— Your goal —
Filter the material below so that only lines containing "computer" remain.

** Opening Input material block **

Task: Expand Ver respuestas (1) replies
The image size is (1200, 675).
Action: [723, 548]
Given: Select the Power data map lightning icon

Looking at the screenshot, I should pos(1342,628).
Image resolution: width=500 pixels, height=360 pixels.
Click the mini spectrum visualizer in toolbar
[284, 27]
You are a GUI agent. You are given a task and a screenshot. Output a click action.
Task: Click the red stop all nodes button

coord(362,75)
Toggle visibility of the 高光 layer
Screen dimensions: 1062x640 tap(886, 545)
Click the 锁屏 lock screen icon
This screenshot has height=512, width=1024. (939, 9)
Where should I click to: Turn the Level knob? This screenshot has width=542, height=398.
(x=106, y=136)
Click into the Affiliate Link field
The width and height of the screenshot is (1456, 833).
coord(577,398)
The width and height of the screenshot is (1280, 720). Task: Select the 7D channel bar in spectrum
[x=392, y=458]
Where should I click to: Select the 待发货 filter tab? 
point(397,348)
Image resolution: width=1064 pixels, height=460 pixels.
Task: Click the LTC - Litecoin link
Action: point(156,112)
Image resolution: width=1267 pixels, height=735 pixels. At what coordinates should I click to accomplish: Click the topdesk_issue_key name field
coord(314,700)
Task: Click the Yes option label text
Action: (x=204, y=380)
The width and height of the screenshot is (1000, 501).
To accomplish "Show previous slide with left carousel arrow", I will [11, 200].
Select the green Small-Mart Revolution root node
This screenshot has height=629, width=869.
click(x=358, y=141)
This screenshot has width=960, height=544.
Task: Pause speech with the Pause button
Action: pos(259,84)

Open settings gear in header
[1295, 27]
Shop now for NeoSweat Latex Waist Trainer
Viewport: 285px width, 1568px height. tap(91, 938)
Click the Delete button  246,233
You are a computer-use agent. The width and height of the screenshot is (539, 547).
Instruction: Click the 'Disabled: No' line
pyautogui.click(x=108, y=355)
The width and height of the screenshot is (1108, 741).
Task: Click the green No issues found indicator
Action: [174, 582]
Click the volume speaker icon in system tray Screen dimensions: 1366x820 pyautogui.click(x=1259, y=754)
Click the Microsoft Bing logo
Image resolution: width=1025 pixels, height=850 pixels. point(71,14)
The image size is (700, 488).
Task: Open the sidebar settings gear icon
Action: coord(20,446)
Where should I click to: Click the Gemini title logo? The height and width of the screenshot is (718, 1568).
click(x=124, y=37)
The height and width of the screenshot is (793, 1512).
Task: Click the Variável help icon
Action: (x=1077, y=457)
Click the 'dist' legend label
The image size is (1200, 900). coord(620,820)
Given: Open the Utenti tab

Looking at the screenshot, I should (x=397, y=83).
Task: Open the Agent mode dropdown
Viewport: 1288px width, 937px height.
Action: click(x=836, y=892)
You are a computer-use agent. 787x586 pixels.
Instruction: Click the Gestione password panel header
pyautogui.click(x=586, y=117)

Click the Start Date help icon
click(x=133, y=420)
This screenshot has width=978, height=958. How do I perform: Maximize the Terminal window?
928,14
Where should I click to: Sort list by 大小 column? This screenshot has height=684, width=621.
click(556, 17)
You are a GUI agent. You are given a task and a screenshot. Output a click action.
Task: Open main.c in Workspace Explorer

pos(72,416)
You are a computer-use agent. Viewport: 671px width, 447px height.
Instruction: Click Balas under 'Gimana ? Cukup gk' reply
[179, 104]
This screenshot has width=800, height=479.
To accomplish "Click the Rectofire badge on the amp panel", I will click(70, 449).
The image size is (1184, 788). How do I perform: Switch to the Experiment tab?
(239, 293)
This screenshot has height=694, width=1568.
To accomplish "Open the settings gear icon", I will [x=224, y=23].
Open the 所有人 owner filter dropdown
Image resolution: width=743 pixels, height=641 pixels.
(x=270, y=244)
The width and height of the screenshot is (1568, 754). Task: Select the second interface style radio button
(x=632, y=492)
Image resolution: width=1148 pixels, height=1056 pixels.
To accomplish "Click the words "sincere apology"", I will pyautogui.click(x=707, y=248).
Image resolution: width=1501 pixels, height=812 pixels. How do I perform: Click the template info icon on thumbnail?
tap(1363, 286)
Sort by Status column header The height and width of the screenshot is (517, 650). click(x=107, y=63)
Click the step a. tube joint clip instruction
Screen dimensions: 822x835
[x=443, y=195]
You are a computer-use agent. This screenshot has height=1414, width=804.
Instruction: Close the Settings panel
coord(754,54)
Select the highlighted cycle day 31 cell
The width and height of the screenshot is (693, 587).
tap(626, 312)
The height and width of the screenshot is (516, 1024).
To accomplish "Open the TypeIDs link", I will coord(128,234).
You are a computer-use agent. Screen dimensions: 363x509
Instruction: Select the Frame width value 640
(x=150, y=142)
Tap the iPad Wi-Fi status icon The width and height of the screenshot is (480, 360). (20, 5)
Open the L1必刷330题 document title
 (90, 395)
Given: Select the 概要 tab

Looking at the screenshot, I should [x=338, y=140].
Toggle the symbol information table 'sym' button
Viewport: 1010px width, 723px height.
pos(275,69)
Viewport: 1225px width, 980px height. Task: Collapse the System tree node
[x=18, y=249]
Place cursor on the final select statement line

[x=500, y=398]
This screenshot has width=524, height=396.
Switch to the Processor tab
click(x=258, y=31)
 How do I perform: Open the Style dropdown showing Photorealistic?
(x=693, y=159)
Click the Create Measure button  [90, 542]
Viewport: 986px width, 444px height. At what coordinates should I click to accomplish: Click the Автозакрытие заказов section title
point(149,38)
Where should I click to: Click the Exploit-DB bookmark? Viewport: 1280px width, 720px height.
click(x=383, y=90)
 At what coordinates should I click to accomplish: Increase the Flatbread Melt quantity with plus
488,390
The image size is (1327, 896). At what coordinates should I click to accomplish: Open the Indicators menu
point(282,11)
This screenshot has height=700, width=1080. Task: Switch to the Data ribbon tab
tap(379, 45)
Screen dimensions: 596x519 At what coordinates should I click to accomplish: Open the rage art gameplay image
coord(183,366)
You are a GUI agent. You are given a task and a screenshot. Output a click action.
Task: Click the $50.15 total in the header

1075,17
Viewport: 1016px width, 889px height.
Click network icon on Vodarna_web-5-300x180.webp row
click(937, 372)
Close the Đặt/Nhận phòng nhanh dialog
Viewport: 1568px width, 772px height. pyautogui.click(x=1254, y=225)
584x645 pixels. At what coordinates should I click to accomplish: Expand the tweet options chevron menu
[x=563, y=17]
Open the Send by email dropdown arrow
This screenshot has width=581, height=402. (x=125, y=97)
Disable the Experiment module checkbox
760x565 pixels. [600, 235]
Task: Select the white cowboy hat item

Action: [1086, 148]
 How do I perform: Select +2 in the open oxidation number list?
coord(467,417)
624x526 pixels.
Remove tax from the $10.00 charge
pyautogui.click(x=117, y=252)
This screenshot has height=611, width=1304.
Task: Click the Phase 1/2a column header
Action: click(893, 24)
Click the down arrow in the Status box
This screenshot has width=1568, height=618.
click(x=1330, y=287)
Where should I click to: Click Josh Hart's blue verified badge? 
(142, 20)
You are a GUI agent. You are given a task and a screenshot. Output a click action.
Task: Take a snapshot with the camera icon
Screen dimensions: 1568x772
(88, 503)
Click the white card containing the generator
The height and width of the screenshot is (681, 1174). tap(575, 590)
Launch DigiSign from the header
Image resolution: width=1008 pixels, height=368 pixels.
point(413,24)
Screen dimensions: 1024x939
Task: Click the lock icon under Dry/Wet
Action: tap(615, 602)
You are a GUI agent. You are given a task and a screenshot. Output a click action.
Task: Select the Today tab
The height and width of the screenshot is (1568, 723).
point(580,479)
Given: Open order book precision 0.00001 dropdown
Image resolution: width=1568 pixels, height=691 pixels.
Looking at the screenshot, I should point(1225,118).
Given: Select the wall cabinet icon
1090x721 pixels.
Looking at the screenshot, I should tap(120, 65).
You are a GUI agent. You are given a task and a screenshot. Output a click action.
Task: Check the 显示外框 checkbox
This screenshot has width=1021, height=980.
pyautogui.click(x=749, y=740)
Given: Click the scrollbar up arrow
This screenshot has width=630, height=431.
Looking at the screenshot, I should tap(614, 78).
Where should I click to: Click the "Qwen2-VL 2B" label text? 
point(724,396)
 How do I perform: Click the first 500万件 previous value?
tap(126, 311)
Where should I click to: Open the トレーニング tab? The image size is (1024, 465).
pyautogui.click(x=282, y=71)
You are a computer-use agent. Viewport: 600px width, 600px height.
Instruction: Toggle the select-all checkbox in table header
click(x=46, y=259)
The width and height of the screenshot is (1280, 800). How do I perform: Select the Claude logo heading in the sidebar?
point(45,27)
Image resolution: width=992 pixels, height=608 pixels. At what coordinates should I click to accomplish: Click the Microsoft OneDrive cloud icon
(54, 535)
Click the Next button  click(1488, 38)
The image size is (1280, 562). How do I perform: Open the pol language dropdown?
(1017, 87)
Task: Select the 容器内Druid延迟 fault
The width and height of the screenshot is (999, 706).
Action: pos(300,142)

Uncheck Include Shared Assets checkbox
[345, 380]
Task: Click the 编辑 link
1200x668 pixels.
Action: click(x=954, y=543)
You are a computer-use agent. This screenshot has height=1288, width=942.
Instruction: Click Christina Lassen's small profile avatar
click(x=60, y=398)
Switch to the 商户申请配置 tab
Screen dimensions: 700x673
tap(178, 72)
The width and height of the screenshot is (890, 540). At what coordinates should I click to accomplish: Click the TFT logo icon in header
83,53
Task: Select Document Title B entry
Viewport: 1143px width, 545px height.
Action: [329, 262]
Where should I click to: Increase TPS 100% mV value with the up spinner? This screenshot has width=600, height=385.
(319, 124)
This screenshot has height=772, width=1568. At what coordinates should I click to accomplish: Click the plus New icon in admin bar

** Closing Input material block **

— Response —
You are a computer-use agent. The width and height of the screenshot is (539, 547).
You are a computer-use agent. 787x586 pixels.
You are a computer-use agent. Viewport: 671px width, 447px height.
You are a computer-use agent. This screenshot has height=1414, width=804.
You are a computer-use agent. Screen dimensions: 363x509
You are a computer-use agent. Viewport: 600px width, 600px height.
You are a computer-use agent. This screenshot has height=1288, width=942.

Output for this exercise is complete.